┌─ RECORDS FOR THIS EXERCISE

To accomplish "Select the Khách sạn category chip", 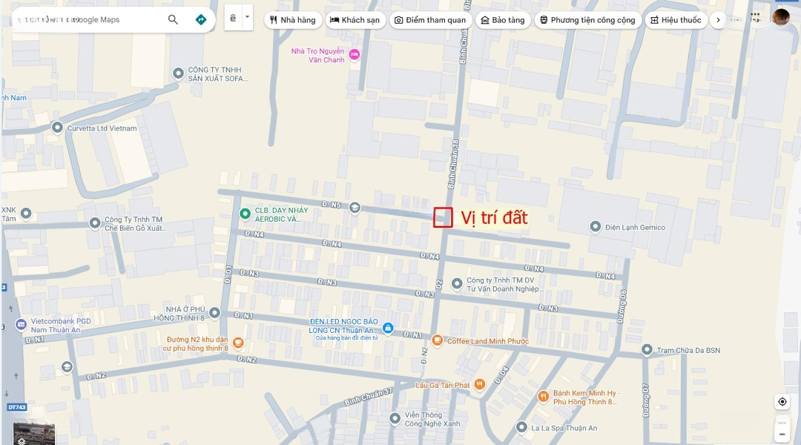I will coord(355,20).
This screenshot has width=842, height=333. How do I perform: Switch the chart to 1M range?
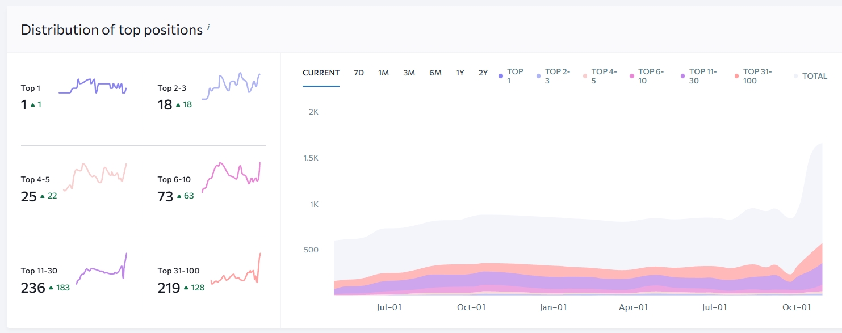pyautogui.click(x=383, y=73)
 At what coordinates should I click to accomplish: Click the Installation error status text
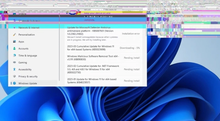point(131,34)
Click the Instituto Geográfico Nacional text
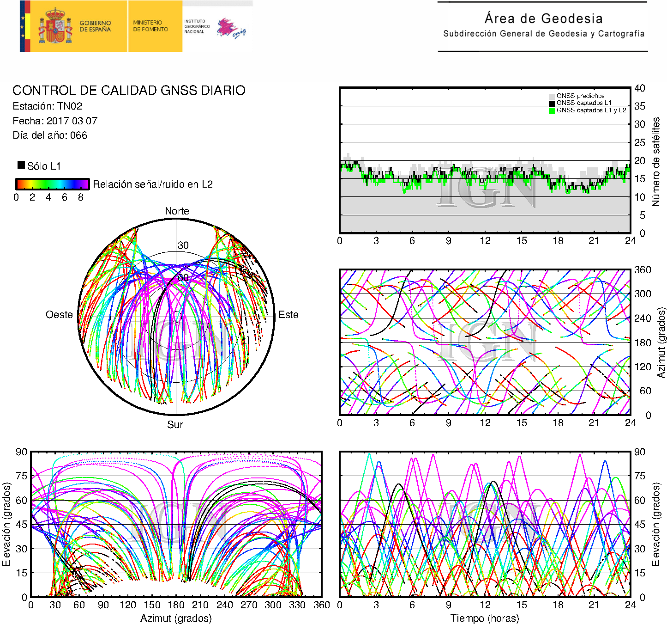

└─

(TASK STATEMENT) Beginning with the line that contains "At what coordinates", write out every line through the last one in the records, exactly and without pictures.

(ANSWER BELOW)
 At what coordinates should I click to accomplish: Click the Installation error status text
point(131,34)
Click the Instituto Geográfico Nacional text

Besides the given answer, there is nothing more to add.